Cette commémoration fait suite à une première cérémonie organisée le 7 juin à Lambaréné dans un cadre familial. Elle vise à honorer la mémoire d’un pionnier qui a contribué au rayonnement international du Gabon. « Ce que nous faisons aujourd’hui est un devoir de mémoire. Trop peu de figures de la culture gabonaise sont mises en valeur alors qu’elles ont participé au prestige du pays », a souligné Hortense Mory, l’une des filles du réalisateur.
Pour Paul Ulrich Kessany, la projection des œuvres de Philippe Mory constitue bien plus qu’un hommage. « C’est un acte de continuité. Ses idées, ses combats et ses rêves continuent de vivre à travers nous. »
Le ministre a rappelé que cette célébration s’inscrit dans une démarche plus large de valorisation du patrimoine culturel national, évoquant notamment les récentes initiatives consacrées à Georges Damas-Aleka.

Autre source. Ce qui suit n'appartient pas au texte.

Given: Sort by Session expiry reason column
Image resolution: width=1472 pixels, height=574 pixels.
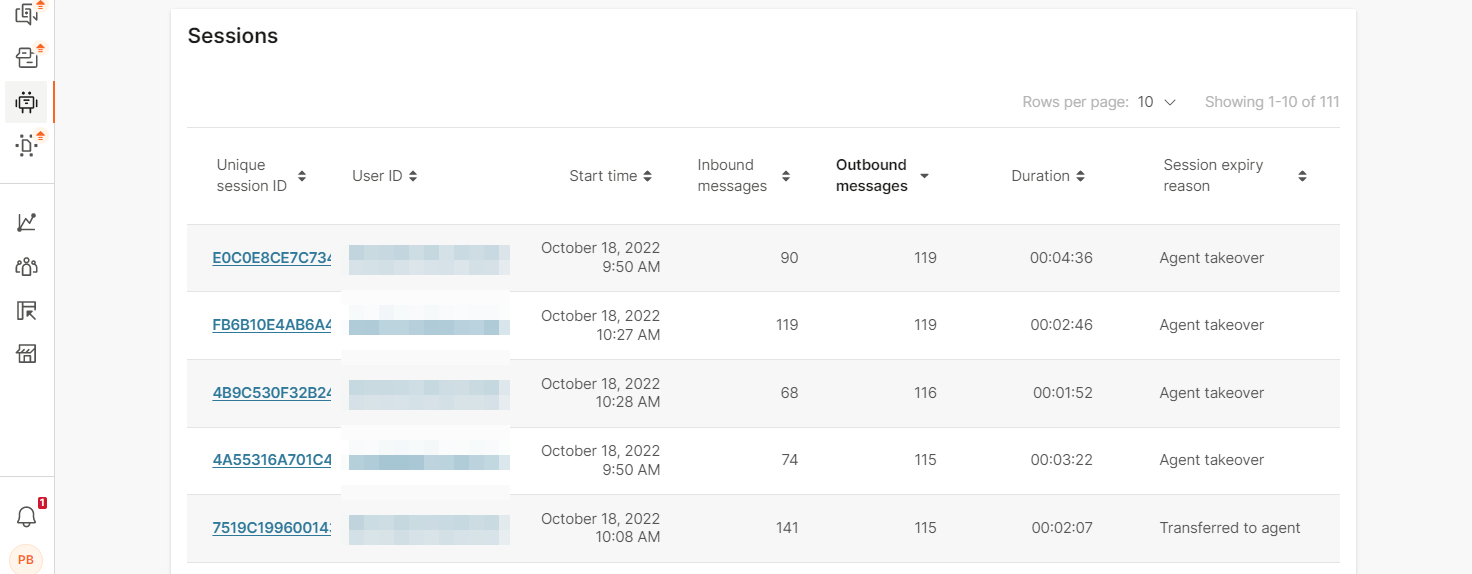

Il a également réaffirmé la volonté du chef de l’État et chef du Gouvernement de professionnaliser le secteur culturel. « Le temps où l’artiste devait considérer son art comme un sacrifice est révolu. Nous voulons bâtir un environnement où la création est reconnue, structurée et rémunératrice. Philippe Mory nous a montré la voie », a-t-il indiqué.
Le réalisateur Henri Joseph Koumba a, pour sa part, salué l’héritage laissé par celui qu’il considère comme « la figure tutélaire du cinéma gabonais ». Il a rappelé que Philippe Mory fut le premier cinéaste africain à participer au Festival de Cannes en 1963 avec le film La Cage.
Hortense Mory n’a pas manqué de proposer la création, au Musée national, d’un espace dédié aux grandes figures du pays afin de préserver leur mémoire et de transmettre leur parcours aux générations futures.